Jones questioned the need for any additional studies.

“Many of the comments indicated that citizens did not feel the need for further studies,” Jones said.

Ball said that he did not get that impression from the comments.

Bunker agreed with Ball.

“Staff has summarized the comments. One hundred twenty-seven people recommended a fiscal impact study,” Bunker said.

Tieger said that the studies were warranted. Specifically, he mentioned the free ecosystems services study, which would assess the economic value of stormwater and other services that natural resources provide.

Tieger said that the services might need to be replaced at the public’s cost if development removes the resources.

“There are valuable bits of information needed to make good decisions for development. I strongly favor staff’s recommendations for further studies,” Tieger said.

Grasso recommended that the commission look at the merged scenario, move forward with the items in the scenario that the commission agrees upon and then pursue additional studies on items with which the commission disagrees.

Richard pointed to a motion passed with a 4-3 vote at the commission’s last meeting Jan. 23 to have two meetings to work on the comprehensive plan in February and to have the plan ready for the county commissioners’ hearing by July 31.

“The whole intent of the motion was to move toward a preferred scenario. Then to draft the plan,” Richard said.

Mitchell made the motion at the last meeting, but was not present at Monday’s meeting.

Tieger said that under Article 66B, which is the state law governing planning policy, the planning commission has the responsibility to account for the comprehensive plan’s “fiscal management” and that the 2006 comprehensive plan does not study the fiscal impact of growth.

“To implement the plan, the planning commission shall periodically recommend to the appropriate public officials ... financing programs,” the passage states.

Tieger also said that there are major questions about growth and adequate water supply that are still unanswered.

Edmonds said he supported Tieger’s motion for additional studies, and proceeded to voice his concerns about the “integrity of the public process” used to develop the comprehensive plan.

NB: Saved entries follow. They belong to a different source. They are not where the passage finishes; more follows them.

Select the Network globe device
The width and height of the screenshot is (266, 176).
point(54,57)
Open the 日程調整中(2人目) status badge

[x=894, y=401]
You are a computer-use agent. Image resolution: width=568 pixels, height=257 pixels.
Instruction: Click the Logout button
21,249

Edmonds in particular was concerned about form letters linked to and the website’s association with representatives of developers.

“Do you think the majority of comments represent the will of the Charles County community in general or the will of the Charles County development community in particular?” Edmonds asked.

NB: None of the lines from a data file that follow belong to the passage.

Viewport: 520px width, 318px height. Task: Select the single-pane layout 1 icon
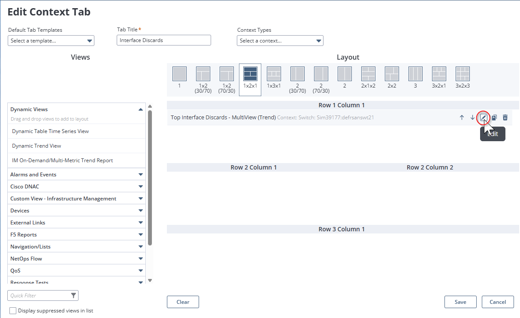click(179, 74)
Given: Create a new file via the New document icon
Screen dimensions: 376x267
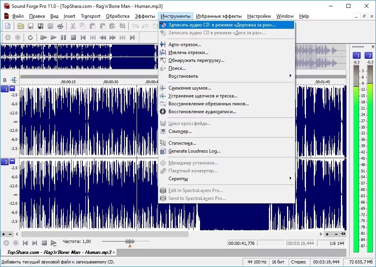Looking at the screenshot, I should (7, 26).
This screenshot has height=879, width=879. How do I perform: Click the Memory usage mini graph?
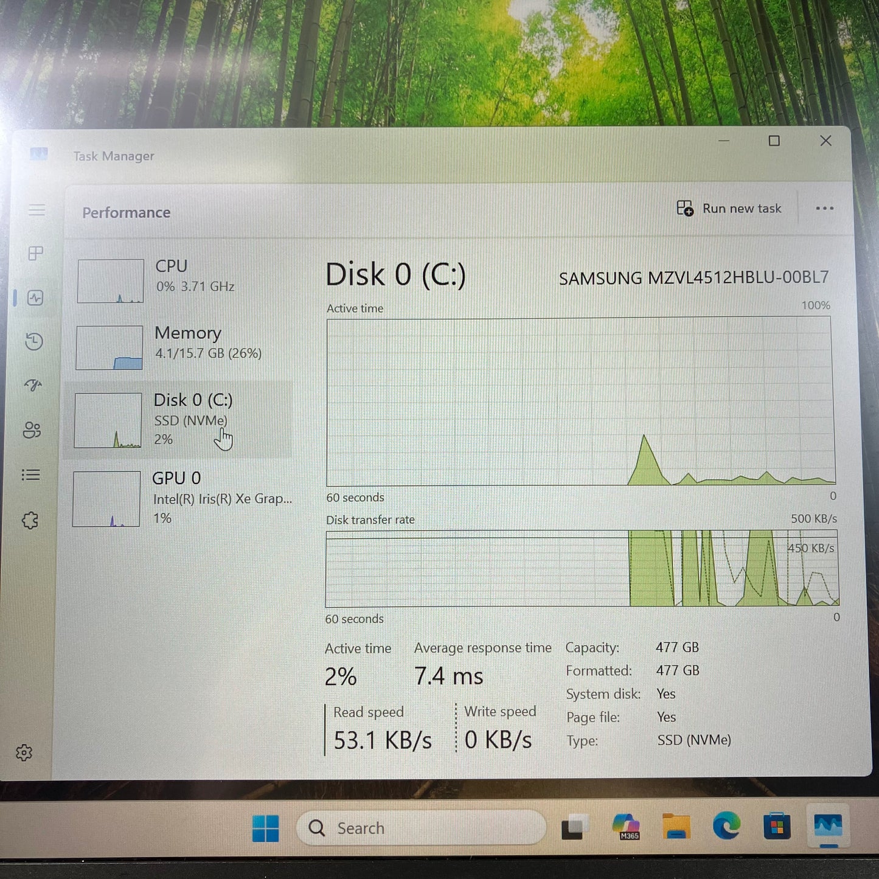click(x=109, y=347)
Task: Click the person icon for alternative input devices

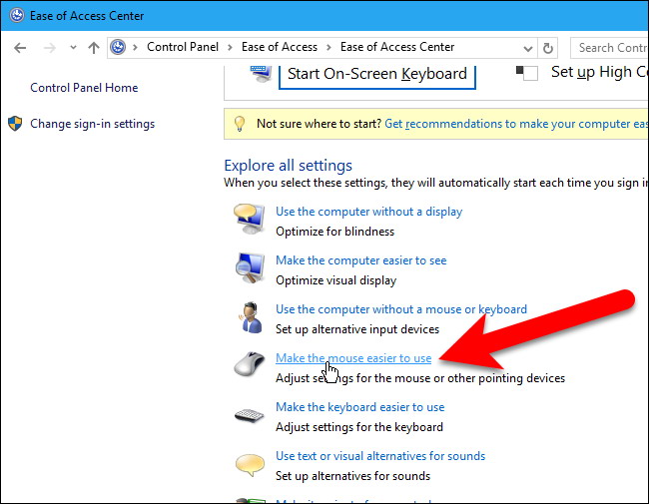Action: 248,316
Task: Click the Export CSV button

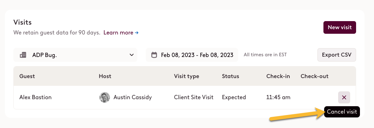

Tieger said the studies proposed could address issues raised by the website, such as concerns about decreasing property values and increases in crime, which Tieger said are not a foregone conclusion.

After the failed vote, Richard said he wanted a more objective group of researchers than the state Department of Natural Resources and the National Center for Smart Growth.

Richard also said the process should move forward to a preferred scenario by evaluating the merged scenario.

Ball recommended conflict resolution and mediation for the commission, as he was concerned that any plan that moved forward with a 4-3 vote would fail.

Ball clarified later that if the commission reached no consensus on major issues, then the comprehensive plan might not be acceptable to the county commissioners or the public, as it would reflect division on the major issues of the comprehensive plan.

On the county’s website for the comprehensive plan update,, it states, “The Comprehensive Plan update process is now underway, and public input is essential to producing an enhanced Plan that reflects community consensus and identifies ways to maintain Charles County as an ideal place to live, work, shop, and recreate.”

The commission agreed to look at some of the major issues raised in the merged scenario and look at the 2006 plan goals based on those issues at its next meeting.